Pages

June 3, 2012

One Hot Frittata!

I had a friend over for brunch yesterday. She herself could be Paula Deen's progeny, so I wanted to cook something semi-challenging to impress her. Well, I found out that the old adage still rings true, folks. Pride does go before a fall.

My initial thought was to make, via youtube instruction, The Perfect Omelette. What I created turned into more of a frittata, complete with sauteed mushrooms, a blend of cheeses, and fresh tomatoes. The end result was beautiful...for the food. You see, the cooking process was humming along wonderfully until I decided to transfer the first frittata from skillet to plate. I was deliberate in my sliding on of the oven mitt to retrieve the skillet from the broiling oven. The rotund gentleman with a New Jersey lilt had reminded me of that on the video. When he warned about putting on your mitt, I scoffed. Who would be idiotic enough to grab something out of a hot oven barehanded? So I sheathed my hand, pulled the lovely concoction out of the oven, placed it on the stove, and removed the mitt to busy myself with something else on the counter. When I returned to the stove to transfer the frittata to a plate, did I reinstate the mitt? Of course not. I seized the handle of the one-minute-out-of-the-broiler skillet with my gosh darn bare hand. HOLY RICE AND BEANS.

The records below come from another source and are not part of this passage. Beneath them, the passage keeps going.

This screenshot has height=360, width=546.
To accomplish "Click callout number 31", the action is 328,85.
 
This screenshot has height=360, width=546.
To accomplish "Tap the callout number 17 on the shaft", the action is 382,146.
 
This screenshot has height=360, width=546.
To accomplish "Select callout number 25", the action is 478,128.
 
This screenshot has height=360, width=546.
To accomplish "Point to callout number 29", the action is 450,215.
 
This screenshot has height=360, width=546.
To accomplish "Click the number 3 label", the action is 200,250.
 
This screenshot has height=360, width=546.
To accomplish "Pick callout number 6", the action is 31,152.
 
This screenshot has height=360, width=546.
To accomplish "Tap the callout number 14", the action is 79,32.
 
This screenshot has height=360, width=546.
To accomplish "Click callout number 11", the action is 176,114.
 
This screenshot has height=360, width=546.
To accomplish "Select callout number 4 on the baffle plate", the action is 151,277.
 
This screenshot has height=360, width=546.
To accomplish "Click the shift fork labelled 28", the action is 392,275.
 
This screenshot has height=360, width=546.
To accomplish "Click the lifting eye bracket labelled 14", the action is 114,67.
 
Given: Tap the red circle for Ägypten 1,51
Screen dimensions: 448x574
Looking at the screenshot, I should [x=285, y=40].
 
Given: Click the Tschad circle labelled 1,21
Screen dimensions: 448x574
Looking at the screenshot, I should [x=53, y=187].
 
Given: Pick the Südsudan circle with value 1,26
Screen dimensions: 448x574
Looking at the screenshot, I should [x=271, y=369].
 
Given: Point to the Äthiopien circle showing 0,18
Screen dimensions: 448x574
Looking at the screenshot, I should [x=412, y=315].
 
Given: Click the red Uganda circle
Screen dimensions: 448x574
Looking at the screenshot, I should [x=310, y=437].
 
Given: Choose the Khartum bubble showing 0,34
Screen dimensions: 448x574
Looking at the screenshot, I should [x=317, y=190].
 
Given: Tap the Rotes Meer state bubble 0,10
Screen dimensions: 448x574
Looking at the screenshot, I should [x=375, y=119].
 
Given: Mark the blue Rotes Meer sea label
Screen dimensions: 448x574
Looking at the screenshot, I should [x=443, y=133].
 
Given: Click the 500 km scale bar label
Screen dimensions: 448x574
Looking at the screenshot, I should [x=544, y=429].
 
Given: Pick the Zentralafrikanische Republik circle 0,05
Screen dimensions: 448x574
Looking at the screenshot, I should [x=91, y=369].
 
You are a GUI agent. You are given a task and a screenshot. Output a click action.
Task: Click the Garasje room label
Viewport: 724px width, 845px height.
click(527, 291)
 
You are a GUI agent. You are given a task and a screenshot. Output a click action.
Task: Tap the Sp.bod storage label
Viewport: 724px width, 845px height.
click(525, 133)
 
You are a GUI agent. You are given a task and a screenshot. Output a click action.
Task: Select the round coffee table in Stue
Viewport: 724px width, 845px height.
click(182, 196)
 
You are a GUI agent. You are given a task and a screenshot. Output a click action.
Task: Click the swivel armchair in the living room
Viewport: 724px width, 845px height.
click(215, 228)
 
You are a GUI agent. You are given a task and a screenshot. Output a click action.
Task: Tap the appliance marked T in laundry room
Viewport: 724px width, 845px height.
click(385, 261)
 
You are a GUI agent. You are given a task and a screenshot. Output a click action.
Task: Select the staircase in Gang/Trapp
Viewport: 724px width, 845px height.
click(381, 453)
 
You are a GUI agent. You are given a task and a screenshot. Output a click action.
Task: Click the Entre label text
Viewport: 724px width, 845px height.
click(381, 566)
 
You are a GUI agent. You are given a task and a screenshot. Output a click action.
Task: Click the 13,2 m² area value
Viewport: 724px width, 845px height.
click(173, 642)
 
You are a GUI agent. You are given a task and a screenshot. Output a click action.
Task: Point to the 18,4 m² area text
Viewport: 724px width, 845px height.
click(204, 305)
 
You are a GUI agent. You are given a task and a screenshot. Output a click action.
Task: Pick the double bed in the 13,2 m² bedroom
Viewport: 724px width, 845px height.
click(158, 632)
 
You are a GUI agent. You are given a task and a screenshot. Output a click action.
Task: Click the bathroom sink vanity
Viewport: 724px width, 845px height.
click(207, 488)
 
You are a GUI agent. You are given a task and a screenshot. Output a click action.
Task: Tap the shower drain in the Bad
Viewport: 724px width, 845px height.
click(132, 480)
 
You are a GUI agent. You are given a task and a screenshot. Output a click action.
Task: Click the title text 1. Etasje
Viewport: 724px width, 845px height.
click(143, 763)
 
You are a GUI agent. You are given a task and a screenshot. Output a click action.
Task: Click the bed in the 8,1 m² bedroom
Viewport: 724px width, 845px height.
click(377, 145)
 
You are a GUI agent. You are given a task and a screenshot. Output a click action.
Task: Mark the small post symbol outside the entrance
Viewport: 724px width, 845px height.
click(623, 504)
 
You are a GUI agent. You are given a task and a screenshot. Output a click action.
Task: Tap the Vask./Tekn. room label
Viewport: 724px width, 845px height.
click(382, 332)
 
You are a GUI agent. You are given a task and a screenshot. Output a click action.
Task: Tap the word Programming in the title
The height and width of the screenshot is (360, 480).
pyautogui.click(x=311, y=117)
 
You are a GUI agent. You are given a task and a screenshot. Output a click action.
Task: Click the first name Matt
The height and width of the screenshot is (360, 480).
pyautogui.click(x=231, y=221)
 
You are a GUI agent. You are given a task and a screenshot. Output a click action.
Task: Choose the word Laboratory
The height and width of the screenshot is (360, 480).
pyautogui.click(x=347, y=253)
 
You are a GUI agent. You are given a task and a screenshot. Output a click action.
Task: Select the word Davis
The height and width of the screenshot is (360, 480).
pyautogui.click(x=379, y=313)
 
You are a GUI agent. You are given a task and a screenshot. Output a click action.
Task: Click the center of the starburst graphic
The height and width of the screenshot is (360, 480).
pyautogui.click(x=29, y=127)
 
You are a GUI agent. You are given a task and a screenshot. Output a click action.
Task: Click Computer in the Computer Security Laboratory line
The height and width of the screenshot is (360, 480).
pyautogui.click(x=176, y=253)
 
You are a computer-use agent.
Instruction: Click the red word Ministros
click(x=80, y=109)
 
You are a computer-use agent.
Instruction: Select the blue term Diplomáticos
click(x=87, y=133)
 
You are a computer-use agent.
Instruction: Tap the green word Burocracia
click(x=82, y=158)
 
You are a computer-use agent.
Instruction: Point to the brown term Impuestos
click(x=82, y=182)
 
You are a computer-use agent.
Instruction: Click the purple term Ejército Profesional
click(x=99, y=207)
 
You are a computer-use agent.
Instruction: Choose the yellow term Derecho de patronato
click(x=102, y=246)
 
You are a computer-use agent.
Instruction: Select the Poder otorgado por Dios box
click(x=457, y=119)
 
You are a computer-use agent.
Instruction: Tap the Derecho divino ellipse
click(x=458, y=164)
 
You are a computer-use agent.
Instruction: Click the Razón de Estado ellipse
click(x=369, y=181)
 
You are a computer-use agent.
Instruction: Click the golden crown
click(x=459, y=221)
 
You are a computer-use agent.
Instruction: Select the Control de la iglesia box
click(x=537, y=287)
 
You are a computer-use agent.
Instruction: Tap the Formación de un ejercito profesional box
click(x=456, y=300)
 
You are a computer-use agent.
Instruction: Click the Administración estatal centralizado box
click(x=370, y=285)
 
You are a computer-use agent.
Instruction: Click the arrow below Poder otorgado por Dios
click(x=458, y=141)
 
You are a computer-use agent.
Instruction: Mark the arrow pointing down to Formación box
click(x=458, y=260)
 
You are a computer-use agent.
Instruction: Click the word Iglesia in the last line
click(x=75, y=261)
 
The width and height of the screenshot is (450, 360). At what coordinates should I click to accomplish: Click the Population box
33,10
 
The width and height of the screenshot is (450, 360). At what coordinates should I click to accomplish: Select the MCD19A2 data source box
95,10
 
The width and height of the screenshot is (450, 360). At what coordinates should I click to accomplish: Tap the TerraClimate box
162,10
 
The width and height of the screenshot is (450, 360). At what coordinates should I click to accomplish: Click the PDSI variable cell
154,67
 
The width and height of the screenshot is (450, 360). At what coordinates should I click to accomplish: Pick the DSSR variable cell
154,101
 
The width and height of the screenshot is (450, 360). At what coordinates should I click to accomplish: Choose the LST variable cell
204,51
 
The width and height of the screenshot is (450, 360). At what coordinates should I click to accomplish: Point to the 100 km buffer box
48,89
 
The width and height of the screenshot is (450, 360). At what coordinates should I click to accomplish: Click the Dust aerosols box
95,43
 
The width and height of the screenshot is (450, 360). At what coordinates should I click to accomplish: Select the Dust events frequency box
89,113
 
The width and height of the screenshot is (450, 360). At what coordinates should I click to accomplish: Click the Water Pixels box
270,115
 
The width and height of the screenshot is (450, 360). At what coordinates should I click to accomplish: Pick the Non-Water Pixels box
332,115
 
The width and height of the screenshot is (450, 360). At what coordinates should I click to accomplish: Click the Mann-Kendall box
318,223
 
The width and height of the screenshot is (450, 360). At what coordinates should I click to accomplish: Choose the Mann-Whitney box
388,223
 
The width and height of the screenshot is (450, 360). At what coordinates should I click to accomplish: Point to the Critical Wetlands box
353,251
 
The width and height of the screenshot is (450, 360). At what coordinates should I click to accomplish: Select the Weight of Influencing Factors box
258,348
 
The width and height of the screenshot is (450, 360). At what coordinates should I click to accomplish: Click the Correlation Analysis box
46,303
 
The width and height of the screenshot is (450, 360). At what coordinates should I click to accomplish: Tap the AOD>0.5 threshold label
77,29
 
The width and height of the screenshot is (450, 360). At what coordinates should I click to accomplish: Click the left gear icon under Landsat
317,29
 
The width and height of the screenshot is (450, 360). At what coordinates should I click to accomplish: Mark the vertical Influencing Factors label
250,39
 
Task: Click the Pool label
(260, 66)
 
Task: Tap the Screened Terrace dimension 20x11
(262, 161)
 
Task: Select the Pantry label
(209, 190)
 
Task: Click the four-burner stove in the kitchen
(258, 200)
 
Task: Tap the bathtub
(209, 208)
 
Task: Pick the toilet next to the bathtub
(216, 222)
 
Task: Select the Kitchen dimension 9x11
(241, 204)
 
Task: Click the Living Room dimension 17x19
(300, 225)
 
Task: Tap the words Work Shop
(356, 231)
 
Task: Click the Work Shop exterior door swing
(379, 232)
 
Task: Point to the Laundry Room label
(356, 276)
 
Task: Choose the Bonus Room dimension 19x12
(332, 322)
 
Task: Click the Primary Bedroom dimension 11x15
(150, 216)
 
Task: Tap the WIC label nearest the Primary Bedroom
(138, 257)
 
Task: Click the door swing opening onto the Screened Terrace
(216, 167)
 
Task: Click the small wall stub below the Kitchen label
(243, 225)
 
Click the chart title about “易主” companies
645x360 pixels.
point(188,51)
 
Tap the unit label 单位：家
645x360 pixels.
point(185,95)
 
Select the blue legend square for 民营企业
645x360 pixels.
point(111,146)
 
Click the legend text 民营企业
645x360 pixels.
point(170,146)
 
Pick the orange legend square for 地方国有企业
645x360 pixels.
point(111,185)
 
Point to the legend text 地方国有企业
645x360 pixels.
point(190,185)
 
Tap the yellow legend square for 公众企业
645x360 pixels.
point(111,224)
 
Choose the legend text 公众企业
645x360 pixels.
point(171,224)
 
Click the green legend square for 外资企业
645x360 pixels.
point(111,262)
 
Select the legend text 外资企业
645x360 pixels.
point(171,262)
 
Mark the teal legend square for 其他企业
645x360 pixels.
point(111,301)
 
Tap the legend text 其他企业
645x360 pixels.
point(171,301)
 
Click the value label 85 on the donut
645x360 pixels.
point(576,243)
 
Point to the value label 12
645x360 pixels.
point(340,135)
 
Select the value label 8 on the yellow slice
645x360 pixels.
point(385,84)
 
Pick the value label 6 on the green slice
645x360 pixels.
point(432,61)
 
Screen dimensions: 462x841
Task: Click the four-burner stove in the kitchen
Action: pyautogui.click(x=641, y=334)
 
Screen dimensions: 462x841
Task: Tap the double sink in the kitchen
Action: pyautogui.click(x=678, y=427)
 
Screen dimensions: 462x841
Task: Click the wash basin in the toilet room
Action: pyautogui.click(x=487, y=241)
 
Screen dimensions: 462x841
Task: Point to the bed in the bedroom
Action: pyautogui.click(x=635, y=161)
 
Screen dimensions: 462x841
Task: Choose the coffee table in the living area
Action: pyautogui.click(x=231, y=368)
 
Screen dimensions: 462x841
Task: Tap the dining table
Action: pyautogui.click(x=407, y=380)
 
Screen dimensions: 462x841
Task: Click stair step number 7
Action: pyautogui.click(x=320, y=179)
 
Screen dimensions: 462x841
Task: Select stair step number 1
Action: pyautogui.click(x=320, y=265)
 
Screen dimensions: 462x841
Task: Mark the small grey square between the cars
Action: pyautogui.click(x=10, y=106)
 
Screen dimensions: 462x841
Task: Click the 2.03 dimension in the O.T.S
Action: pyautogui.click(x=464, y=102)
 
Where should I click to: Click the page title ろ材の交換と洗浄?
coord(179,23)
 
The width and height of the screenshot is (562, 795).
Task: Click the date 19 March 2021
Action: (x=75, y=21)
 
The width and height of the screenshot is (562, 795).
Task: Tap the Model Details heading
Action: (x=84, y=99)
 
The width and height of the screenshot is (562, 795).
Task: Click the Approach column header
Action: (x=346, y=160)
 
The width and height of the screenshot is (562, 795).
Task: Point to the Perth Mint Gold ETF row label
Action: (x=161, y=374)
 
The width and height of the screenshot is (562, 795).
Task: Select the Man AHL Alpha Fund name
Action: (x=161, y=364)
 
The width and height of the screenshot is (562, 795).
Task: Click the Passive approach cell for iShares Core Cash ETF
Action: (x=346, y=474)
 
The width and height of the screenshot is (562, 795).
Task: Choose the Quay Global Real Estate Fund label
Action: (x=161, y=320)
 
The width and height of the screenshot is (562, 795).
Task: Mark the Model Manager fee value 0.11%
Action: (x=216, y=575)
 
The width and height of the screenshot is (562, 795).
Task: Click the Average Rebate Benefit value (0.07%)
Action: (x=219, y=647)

Needless to say my friend, who arrived a few moments later, had to help me finish cooking our brunch as I nursed my scalding hand on an ice pack. Thank goodness my husband keeps a stock of those in our freezer. Almost three hours and three ice packs later, my hand started to feel somewhat normal again. It officially stopped screaming at my nervous system by mid-afternoon. All that remains a day later and an oven mitt wiser are a few deep purple, mushy bruises that I'm praying won't blister. Mr. Home Video Chef Man, I think I owe you an apology.